Le théâtre de Leptis Magna, une ville fondée par les Phéniciens, puis conquise par Rome, située près de Tripoli, en Libye. © Montage JA; SUPERSTOCK/SIPA
Le théâtre de Leptis Magna, une ville fondée par les Phéniciens, puis conquise par Rome, située près de Tripoli, en Libye. © Montage JA; SUPERSTOCK/SIPA

Le Sahara, trait d’union historique entre l’Afrique du Nord et le Sahel

Bien avant la conquête française de l’Afrique du Nord, les Romains, puis les Arabes avaient eux aussi mis la main sur la « Numidie ». Et comme pour leurs lointains successeurs, la tentation était grande d’étendre leur empire et de découvrir ce qui existait au sud du vaste désert saharien.

Publié le 11 janvier 2024 Lecture : 5 minutes.

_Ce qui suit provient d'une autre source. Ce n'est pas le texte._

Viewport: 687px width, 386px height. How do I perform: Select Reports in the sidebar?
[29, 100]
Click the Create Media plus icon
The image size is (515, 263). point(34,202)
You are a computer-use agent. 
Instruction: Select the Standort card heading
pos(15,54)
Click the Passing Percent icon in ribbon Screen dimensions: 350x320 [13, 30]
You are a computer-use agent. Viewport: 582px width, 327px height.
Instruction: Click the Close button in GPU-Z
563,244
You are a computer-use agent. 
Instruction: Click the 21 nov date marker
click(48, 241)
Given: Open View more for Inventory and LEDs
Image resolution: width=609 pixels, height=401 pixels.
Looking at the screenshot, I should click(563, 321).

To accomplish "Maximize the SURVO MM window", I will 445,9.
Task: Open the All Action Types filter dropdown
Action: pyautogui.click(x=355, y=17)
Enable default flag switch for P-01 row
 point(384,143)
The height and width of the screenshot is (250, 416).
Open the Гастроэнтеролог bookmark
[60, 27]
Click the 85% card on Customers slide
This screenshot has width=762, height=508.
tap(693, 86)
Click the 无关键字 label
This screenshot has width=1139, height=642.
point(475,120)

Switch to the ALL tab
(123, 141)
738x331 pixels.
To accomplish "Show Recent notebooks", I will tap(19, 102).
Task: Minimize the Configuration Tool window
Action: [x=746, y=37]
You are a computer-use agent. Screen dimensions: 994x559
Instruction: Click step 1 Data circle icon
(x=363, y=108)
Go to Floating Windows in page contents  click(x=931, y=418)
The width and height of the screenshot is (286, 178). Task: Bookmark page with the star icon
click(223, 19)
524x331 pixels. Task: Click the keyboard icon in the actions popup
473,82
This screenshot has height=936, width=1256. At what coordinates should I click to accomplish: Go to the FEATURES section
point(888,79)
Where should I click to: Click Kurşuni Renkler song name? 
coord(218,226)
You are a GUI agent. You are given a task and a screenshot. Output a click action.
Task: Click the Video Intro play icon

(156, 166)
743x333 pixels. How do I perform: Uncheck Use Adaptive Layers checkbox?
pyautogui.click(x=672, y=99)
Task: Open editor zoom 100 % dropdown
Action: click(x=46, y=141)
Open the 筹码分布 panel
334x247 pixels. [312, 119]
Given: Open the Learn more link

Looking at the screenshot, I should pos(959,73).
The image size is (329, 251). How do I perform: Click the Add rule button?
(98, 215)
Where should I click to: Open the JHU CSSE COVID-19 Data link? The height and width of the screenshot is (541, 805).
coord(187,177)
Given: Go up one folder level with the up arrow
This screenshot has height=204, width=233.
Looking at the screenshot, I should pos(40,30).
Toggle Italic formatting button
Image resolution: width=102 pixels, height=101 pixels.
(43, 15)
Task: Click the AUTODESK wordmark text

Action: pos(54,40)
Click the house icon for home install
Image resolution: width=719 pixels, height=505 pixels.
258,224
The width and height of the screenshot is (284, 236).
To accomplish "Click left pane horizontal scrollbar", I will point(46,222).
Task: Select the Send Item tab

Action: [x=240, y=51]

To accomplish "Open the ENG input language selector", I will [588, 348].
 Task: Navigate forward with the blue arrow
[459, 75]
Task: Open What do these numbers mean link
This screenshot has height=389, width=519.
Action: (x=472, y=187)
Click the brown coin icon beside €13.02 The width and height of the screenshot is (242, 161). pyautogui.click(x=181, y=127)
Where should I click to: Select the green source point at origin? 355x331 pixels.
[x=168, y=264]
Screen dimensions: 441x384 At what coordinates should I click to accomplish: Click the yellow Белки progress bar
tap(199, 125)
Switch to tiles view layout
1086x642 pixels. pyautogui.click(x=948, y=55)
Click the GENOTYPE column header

Maquette d’un biplan devant le musée consacré à l’Aéropostale et à Antoine de Saint-Exupéry, à Tarfaya, au Maroc. © Montage JA; FADEL SENNA/AFP
Issu de la série

À travers le Sahara, de l’Antiquité au XXe siècle

Un désert stérile et infranchissable, le Sahara ? Bien sûr, il n’en est rien. Et si l’actualité récente prouve que la région est attrayante pour des raisons à la fois économiques et stratégiques, il en a toujours été ainsi. Retour sur une histoire qui commence dès l’Antiquité, voire bien avant.

Sommaire

À TRAVERS LE SAHARA, DE L’ANTIQUITÉ AU XXe SIÈCLE (4/4) – « La frontière méridionale était composée de routes, de fortifications et d’éléments linéaires continus, mais ce choix de la discontinuité n’était pas imposé par le Sahara et résultait d’une conception qui n’était pas exclusivement militaire. La frontière en Afrique était en effet plus une interface économique et culturelle avec l’autre Afrique qu’une barrière plus ou moins efficacement protégée. » Ainsi l’historien Christophe Hugoniot décrit-il la partie sud de la Numidie, le Limes Tripolitanus, dans son ouvrage Rome en Afrique.

À l’époque déjà, cette frontière naturelle présente une certaine porosité. Le Sahara, loin d’être un horizon fermé ou un obstacle insurmontable, titille la curiosité des conquérants, qui doivent en outre faire face à l’hostilité de certains de ses habitants. Les Garamantes, des peuplades berbères, semblent leur donner du fil à retordre, et cela jusqu’au Ier siècle de notre ère. Pas de quoi diminuer l’ardeur des Romains. Ces derniers s’intéressent de près au Sahara, et les vestiges épigraphiques et archéologiques soutiennent cette hypothèse. « L’existence de ruines et d’inscriptions romaines au cœur du Sahara a été révélée par les principaux explorateurs du désert, dont Duveyrier et Barth, affirme l’archéologue français Jules Toutain. À Ghadamès, Duveyrier a copié une inscription et décrit les vestiges d’une forteresse. Sur la route de Tripoli à Mourzouk par le Gharian et Mizda, Barth a vu, outre plusieurs traces de constructions, un poste militaire romain au lieu dit Gharia el-Gharbia. Dans les ruines de ce poste, il a découvert un texte épigraphique. »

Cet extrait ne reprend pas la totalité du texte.